## Exercise aim:
Count the lines in the records below that contain the string "accomplish", and give only that number.

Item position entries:
───
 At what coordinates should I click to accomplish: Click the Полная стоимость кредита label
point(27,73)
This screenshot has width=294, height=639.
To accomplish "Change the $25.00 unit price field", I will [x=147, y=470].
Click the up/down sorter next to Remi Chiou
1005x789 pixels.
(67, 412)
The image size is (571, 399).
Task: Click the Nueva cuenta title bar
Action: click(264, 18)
───
## Written solution:
2